Beyond the initial joy of a day in the life of the_dude, I wonder: What is the deep allure of viewing our daily life as an adventure? Some would say it shows how unfulfilling suburban life is, in that people have to imagine the mundane as heroic to cope. The other side is that the adventure is altogther real, but it is usually imperceptible.
amazing writing. keep on trucking.
this man could make a root canal appealing... teej, you shoulda gone into marketing.
the whole time I read this i pictured you wearing a hat with a big red plume.
This is how a story about buying Doc Martens can be the most enjoyable 2 hours of my life.
the_dude,
A paraphrase of Psalm 45
My heart is stirred by a noble theme
as I recite my verses for the_dude;
my tongue is the pen of a skillful writer.
Gird your Swiffer upon your side, O mighty one;
clothe yourself with splendor and majesty.

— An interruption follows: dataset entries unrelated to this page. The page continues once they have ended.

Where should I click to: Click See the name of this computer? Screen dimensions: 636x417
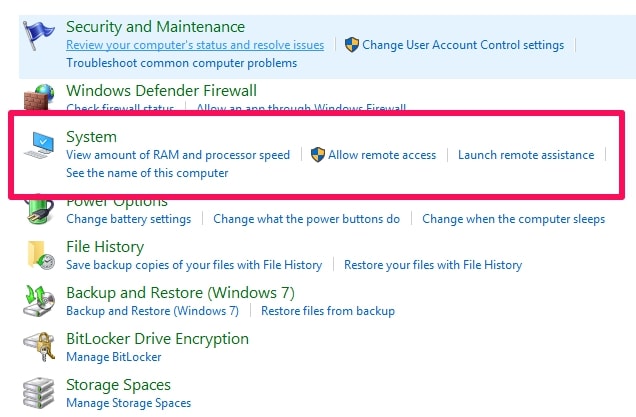point(147,173)
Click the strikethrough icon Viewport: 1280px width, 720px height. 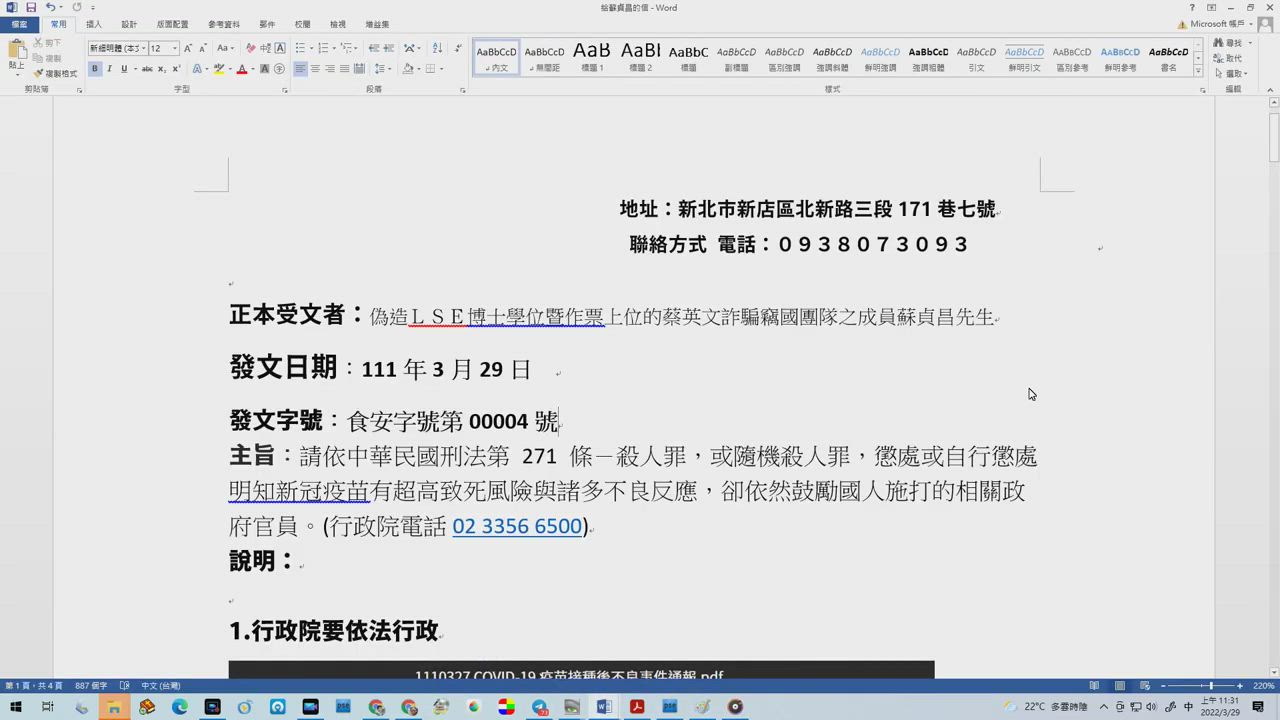pos(147,69)
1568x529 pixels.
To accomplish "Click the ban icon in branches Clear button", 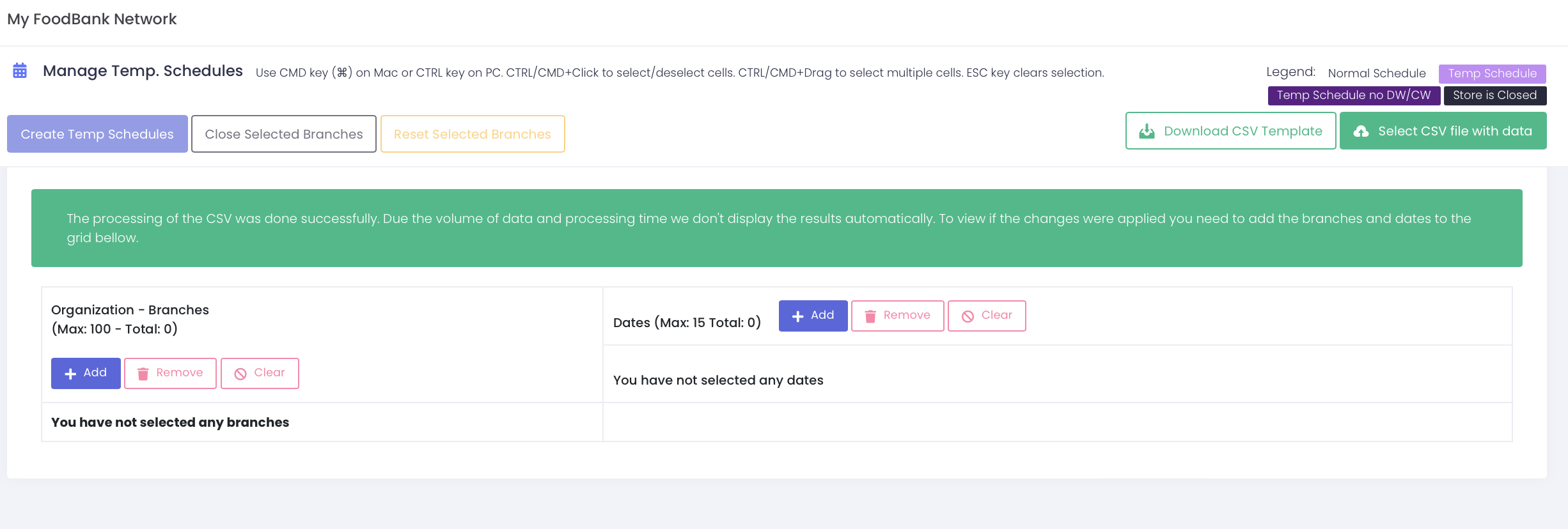I will tap(240, 373).
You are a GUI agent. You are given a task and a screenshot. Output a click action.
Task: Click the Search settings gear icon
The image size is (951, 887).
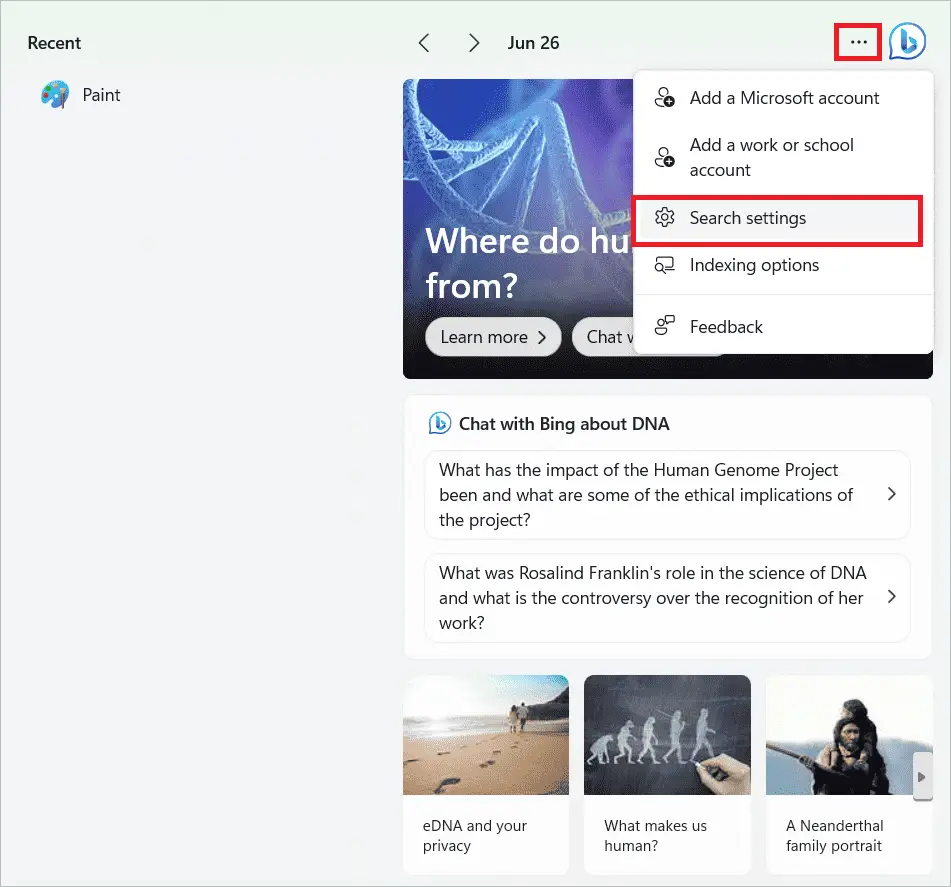664,218
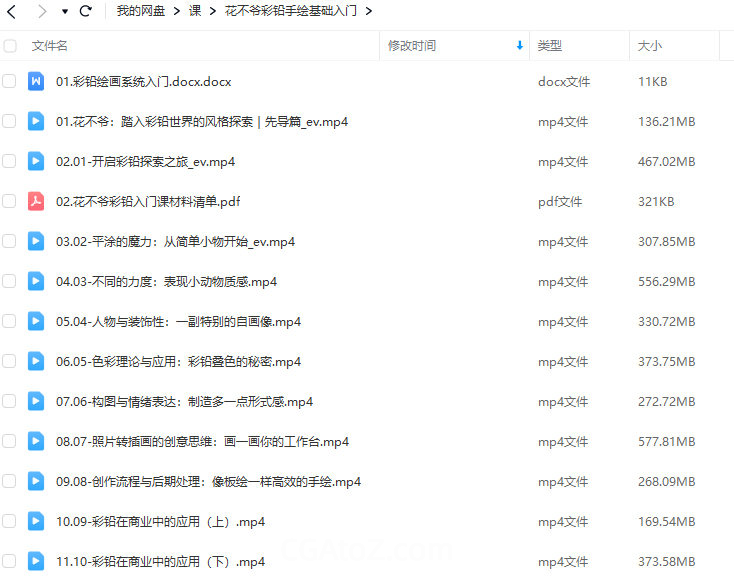734x580 pixels.
Task: Click the video icon for 10.09-彩铅在商业中的应用（上）
Action: coord(36,521)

In your majesty ride forth victoriously
in behalf of leisure, cleanliness, and consumer excellence;
let your right hand display awesome products.
Let your powerful Swiffer lyse the membranes of the_dude's enemies;
let the microorganisms fall beneath your feet.
Your domicile, O dude, will last for ever and ever;
a bottle of Lysol will be the bottle of your kingdom.
You love Swiffer Wet cloths and hate lesser implements of wifery;
therefore God, your God, has set you above your companions
by anointing you with the scent of Didecyl Dimethyl Ammonium Chloride.
Teej is cleaning? Hello! Did anyone else notice the miracle is in the fact Teej is cleaning...and without help, I might add?
Awesome story...thanks for making me laugh.
Thank God we're talking suburbia here or else this would have seemed as though it were a late comment.